El Espíritu nos enseña a orar como conviene y a reconocer a Dios, rechazando las falsas imágenes de Dios que circulan por ahí. ¿Qué queremos decir cuando hablamos de la omnipotencia divina, de Dios todopoderoso? El poder de Dios no es tiranía, ni despotismo. ¿Qué puede sacar Dios de nosotros? ¿Qué le podemos dar para que quede satisfecho? Dios no necesita de nosotros, ni por tanto nada le podemos añadir a su plenitud divina. El poder de Dios no es como el de los hombres que con tanta y penosa frecuencia no lo conciben como servicio al bien común sino como autopromoción, ni se entiende como dominio despótico que no conoce límites ni frenos a su insaciable codicia. El poder de Dios es inseparable de la justicia. Tenemos confianza en la justicia divina porque Dios ‘puede’ realizarla y la realizará. Pero la justicia alcanza su máxima expresión cuando se hace perdón. Que Dios es justo y hace justicia se manifiesta sobre todo en el perdón: “juzgas con moderación y nos gobiernas con gran indulgencia, porque puedes hacer cuanto quieres”. La omnipotencia divina se demuestra sobre todo en el perdón: Dios es capaz de perdonarnos, es más, tan grande es su deseo de perdonarnos que “diste a tus hijos la dulce esperanza de que, en el pecado, das lugar al arrepentimiento”. Incluso cuando pecamos y nos apartamos de Dios la justicia divina se nos muestra como infinita paciencia, para que nos convirtamos y pueda regalarnos su perdón.

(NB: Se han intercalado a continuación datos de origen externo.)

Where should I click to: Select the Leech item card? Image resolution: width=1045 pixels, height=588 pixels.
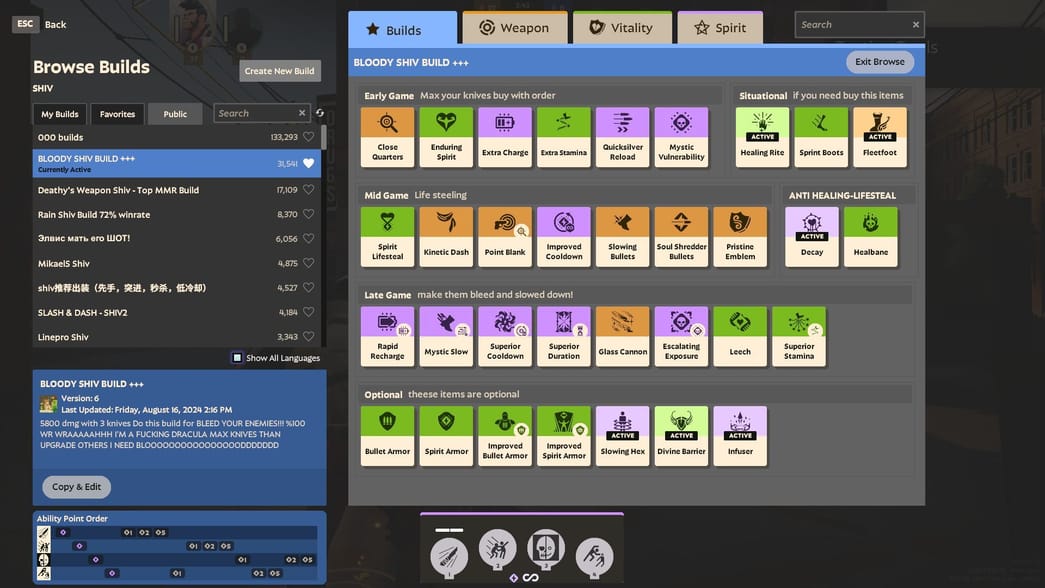740,336
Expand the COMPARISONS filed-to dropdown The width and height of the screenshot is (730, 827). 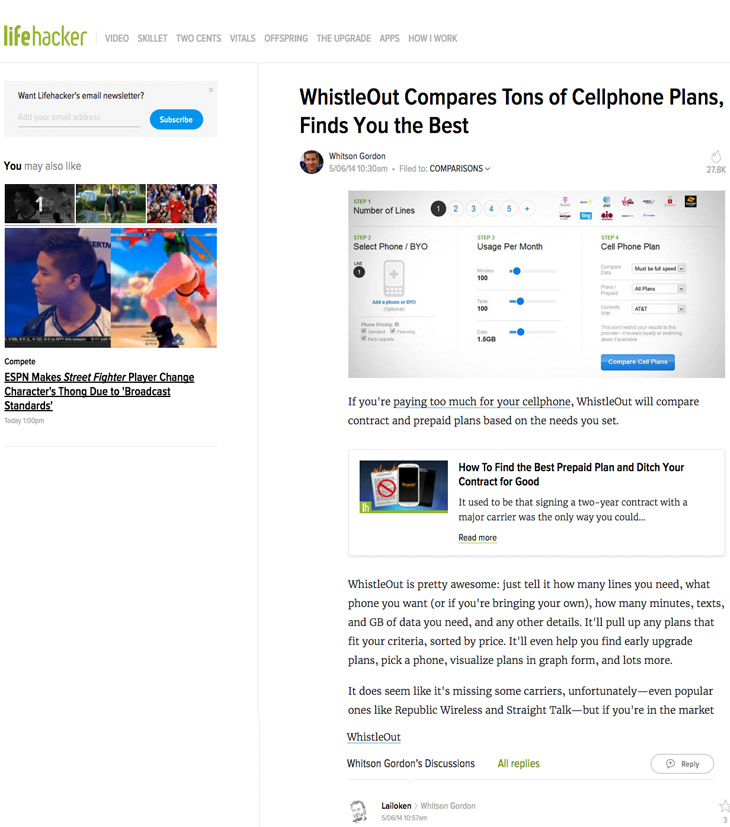coord(459,169)
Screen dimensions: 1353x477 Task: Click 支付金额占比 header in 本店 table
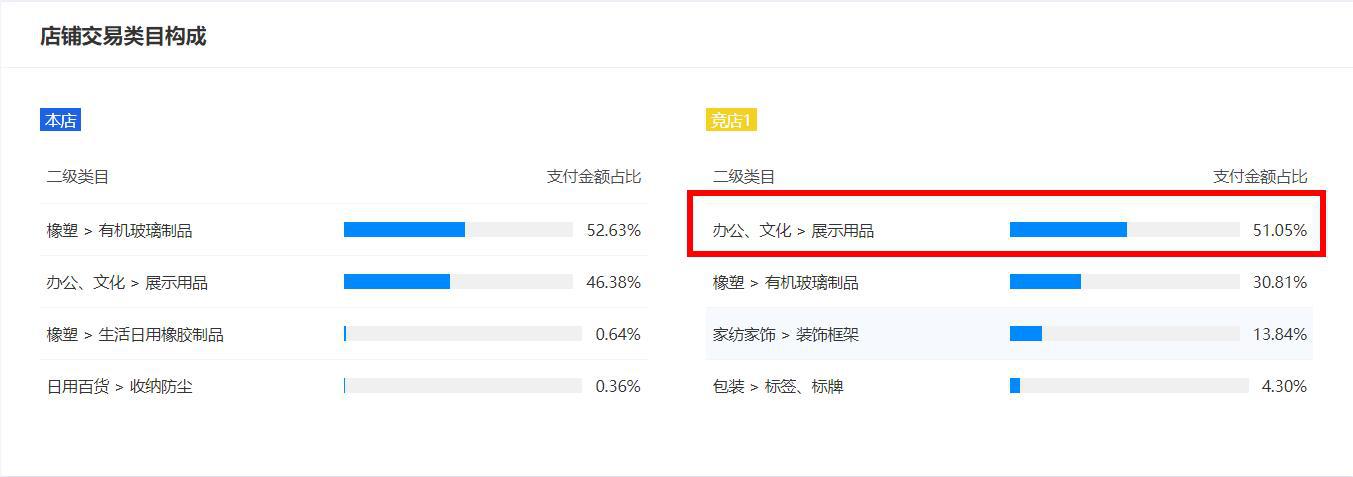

3. “Dejadlos crecer juntos hasta la siega”.
Mientras el hombre vive en este mundo, sometido a la tentación y al pecado, siempre hay lugar al arrepentimiento, en todo momento, hasta el último, podemos convertirnos y volver a Dios. Por eso el Señor no permite que se arranque la mala hierba: “No, que podríais arrancar también el trigo. Dejadlos crecer juntos hasta la siega”. En el tiempo no está nada decidido, aunque la decisión definitiva tiene lugar en el tiempo de la vida: una decisión que puede conducir al “horno encendido”, destino reservado para “los corruptores y malvados”, o a la luz eterna donde los justos brillarán “como el sol en el Reino del Padre”. Este es el final feliz, la gracia que nos conviene, por eso el Espíritu intercede por nosotros “con gemidos inefables”.

El tiempo de nuestra vida es el tiempo de la paciencia de Dios, la paciencia del Padre bueno con sus hijos pródigos. Él espera siempre nuestra vuelta a casa. Y ¿cuál es su casa sino la iglesia donde nos alimenta con la palabra y con el cuerpo y sangre de su Hijo? Aquí recibimos la fuerza y la gracia para mantenernos fieles en medio de tanta cizaña como crece a nuestro alrededor y dentro de nuestro corazón.

                                                                                    José Mª. de Miguel, O.SS.T.